Drug development and Clinical Trials Hub

This information should not serve as medical advice or instruction. Please always consult your healthcare professional in the first instance.

Overview of the development, pricing, licensing, and appraisal process for new drugs

  • Drug Discovery
    • Pharmaceutical companies (and other, including research institutes) screen molecules or develop and test new complex molecules to find those that might have a positive effect for a disease.
  • Animal testing and clinical trials
    • Pharmaceutical companies test drugs in labs, first in animals and then in humans to ensure safety and access their therapeutic effects. In England, the Medicines and Healthcare products Regulatory Agency (MHRA) oversees this.
  • Phase 1
    • The first step in testing a new drug is to determine the safety of single doses in a small number of healthy volunteers. This stage helps researchers understand some aspects of how it works and establishes the likely dose required.
  • Phase 2
    • If the treatment proves to be safe, studies begin to determine the effectiveness of the drug in people with the condition to be treated. These studies may last several months or years and involve larger numbers of people, perhaps one or two hundred. The study may be: controlled - the drug is compared with the standard treatment or placebo (dummy treatment) double-blind - neither the investigators nor the participants know which treatment they are receiving randomised - participants will be randomly allocated to receive active treatment or placebo.
  • Phase 3
    • If a drug shows effectiveness, a larger study is conducted in hundreds of people.
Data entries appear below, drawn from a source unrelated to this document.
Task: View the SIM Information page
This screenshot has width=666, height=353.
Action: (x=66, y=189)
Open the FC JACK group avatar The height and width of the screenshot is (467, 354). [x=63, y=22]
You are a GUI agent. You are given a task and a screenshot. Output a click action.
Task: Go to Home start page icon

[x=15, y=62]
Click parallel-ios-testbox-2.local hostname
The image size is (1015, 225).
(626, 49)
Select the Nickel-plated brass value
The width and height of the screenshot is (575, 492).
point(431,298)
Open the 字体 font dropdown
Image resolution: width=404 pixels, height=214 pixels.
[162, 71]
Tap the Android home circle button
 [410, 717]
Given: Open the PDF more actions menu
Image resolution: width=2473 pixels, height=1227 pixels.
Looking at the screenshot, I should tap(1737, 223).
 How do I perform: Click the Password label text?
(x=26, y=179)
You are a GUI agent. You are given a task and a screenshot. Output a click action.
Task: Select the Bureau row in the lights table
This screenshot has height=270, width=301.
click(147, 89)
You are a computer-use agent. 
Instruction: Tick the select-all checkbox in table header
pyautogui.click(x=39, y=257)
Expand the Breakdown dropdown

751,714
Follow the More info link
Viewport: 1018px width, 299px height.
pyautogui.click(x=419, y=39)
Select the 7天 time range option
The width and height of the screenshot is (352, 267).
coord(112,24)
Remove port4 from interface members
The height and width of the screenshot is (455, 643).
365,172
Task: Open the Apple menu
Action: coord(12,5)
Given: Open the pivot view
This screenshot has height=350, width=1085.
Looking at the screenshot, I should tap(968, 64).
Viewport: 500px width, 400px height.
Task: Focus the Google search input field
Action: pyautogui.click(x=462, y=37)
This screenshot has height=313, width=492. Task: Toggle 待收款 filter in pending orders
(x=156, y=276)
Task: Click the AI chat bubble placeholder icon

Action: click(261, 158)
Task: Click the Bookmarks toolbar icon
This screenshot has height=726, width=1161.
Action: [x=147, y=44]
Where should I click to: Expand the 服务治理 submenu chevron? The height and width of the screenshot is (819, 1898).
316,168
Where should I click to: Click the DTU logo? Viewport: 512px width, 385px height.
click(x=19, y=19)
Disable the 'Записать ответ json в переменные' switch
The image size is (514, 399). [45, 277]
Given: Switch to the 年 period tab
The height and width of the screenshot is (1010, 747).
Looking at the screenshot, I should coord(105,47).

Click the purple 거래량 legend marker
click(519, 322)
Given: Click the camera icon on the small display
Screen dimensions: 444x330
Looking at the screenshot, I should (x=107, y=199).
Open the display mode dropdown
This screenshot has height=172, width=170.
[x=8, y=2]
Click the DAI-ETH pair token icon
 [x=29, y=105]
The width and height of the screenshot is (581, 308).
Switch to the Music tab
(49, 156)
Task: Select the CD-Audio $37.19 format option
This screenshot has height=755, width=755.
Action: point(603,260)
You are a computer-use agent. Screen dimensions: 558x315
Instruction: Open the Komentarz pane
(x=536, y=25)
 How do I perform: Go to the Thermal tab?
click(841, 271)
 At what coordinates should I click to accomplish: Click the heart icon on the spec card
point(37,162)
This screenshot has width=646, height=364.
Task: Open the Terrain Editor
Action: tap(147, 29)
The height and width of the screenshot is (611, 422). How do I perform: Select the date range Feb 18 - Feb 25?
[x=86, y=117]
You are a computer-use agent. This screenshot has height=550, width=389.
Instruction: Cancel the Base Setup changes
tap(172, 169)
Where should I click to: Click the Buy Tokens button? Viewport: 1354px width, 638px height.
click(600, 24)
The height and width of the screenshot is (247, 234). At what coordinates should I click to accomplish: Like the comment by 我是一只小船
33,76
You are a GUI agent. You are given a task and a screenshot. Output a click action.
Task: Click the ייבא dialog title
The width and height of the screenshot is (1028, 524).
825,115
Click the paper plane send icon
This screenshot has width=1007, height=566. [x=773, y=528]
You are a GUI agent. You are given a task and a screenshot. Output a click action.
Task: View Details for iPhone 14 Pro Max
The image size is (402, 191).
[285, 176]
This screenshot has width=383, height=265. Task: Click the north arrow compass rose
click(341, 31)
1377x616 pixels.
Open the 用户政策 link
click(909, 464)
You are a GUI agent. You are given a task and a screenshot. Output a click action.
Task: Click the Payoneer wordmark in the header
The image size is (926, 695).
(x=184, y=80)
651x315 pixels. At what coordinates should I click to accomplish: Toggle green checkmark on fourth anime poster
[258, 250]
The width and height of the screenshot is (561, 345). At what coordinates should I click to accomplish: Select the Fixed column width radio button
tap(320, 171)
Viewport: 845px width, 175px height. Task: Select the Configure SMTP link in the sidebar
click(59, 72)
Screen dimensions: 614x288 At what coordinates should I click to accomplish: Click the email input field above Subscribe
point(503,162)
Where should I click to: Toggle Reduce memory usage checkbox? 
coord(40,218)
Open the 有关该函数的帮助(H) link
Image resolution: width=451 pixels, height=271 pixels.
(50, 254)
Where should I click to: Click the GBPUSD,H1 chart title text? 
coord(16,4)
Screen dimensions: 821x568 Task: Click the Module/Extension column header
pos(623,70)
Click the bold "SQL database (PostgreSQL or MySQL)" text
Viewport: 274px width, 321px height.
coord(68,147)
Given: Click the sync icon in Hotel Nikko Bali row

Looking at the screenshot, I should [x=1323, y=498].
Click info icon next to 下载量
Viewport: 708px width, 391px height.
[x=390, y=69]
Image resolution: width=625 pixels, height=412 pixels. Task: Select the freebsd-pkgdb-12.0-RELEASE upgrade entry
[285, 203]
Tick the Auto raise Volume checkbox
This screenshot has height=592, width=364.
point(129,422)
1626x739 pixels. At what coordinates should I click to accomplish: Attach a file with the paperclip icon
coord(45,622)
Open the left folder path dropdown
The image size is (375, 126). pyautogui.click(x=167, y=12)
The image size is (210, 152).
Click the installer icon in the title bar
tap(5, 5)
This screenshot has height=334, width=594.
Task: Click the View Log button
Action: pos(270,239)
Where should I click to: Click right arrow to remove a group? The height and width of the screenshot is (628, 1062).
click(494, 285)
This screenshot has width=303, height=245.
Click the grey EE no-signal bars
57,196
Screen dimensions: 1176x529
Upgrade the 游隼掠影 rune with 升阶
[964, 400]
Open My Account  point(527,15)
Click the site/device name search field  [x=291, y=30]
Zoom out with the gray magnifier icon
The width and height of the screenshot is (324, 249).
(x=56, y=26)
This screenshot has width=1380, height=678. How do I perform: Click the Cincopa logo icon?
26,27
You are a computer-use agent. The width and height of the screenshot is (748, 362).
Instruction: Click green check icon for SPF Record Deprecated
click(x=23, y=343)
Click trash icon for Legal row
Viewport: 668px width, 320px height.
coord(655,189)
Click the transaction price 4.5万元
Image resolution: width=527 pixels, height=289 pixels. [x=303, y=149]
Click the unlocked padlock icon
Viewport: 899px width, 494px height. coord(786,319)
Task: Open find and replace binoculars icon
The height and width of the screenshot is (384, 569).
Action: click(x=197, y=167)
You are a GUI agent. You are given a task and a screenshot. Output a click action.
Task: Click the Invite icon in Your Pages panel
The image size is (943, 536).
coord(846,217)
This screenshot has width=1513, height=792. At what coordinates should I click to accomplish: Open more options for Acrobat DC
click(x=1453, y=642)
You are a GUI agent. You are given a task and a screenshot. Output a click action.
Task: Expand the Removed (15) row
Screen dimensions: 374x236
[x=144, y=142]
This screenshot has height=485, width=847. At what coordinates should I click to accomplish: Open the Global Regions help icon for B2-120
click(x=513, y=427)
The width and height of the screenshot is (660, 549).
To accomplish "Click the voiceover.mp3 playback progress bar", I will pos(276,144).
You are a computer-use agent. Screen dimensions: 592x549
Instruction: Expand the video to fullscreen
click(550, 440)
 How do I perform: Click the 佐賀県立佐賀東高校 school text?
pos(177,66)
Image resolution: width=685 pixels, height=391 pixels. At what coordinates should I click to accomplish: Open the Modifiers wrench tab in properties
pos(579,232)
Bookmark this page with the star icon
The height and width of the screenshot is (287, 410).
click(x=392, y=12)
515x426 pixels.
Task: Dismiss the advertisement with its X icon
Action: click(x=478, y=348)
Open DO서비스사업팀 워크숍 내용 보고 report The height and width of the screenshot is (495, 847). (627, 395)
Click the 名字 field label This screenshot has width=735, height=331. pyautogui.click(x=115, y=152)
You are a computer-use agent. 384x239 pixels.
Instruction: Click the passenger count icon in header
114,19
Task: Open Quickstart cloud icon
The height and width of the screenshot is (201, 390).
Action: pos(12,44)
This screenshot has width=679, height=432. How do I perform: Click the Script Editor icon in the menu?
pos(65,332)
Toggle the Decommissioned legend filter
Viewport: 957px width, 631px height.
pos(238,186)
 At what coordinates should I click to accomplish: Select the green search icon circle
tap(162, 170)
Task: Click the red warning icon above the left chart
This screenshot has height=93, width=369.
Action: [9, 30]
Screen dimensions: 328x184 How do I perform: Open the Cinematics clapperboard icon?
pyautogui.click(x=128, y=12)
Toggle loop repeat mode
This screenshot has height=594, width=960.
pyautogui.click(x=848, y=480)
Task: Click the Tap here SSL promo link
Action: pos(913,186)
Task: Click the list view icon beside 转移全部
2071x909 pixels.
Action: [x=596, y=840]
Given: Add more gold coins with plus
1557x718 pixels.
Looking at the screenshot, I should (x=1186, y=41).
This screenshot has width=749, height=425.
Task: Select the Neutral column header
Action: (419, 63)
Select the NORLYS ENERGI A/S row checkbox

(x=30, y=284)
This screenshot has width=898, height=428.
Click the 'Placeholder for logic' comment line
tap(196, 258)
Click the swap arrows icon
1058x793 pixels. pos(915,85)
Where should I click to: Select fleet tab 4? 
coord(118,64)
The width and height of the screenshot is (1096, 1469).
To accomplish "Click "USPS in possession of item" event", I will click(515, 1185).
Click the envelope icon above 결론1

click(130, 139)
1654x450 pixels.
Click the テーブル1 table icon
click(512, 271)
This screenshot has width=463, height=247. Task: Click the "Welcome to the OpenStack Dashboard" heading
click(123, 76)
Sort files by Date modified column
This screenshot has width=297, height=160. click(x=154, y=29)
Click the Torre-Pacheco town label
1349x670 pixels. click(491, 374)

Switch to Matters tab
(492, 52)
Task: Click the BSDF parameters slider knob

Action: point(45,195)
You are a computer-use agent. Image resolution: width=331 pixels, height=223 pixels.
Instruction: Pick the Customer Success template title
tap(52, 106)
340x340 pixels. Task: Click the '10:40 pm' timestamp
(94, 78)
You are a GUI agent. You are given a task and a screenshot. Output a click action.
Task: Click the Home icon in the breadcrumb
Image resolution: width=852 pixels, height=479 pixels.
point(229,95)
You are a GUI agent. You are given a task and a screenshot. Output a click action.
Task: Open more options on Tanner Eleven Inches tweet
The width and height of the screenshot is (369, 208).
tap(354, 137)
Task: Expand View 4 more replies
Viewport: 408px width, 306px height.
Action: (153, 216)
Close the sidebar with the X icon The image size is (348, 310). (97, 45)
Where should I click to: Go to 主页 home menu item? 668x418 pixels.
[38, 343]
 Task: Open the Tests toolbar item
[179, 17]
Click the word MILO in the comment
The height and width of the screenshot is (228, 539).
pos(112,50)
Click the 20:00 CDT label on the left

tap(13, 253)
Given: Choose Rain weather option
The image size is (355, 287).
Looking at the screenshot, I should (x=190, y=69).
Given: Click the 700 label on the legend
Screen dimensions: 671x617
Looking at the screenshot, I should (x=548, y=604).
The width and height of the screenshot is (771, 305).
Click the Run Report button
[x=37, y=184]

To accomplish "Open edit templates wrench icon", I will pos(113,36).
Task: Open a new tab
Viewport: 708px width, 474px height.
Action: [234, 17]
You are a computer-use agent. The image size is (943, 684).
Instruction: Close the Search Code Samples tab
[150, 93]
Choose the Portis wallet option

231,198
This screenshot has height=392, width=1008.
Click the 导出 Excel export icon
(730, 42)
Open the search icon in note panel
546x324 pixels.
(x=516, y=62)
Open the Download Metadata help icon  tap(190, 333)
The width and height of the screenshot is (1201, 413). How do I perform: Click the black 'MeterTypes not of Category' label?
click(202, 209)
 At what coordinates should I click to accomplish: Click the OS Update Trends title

These clinical trials take place at different locations (multi-centre) and across several countries and may last several years. These studies allow researchers to more accurately assess the potential of the new drug in a wider range of people and compare it to existing treatments.
  • Marketing authorisation
    • For England, two licensing authorities, the MHRA and European Medicines Agency (EMA) assess safety, manufacturing quality and efficacy before deciding if a drug can be sold in the country.
  • Health technology appraisal
    • In England and Wales, NICE (National Institute for Health and Care Excellence) and SMC (Scottish Medicines Consortium) for Scotland assess the drug's clinical and cost effectiveness given the price set by the manufacturer and evidence of its impact. At this stage, there may be negotiations on the price of the drug for the NHS.
  • Funding decision
    • NICE decides whether the NHS should pay for the drug and in what circumstances. eg. severity of illness. For drugs with a high budget impact, there is scope for further price negotiations on the price. The NHS is legally obliged to fund medicines recommended by NICE or SMC. The reverse also holds true - if NICE or SMC do not approve a new medicine, then local health authorities are not required to provide funding for it.
  • Drug available for NHS patients
    • Once a drug has received marketing authorisation, has been recommended by NICE, and there is an agreed price, it is then available to prescribe to patients. In general, the NHS should make the drug availabale within three months after NICE's funding decision.
The development of new drugs is a long and difficult process. Only one or two compounds in 10,000 tested actually make it through to being licensed treatments. A potential new medicine may be rejected at any point in the development process on safety, effectiveness or quality grounds. Overall, it may take 10-15 years for a new compound to get from the test tube to the medicine cabinet.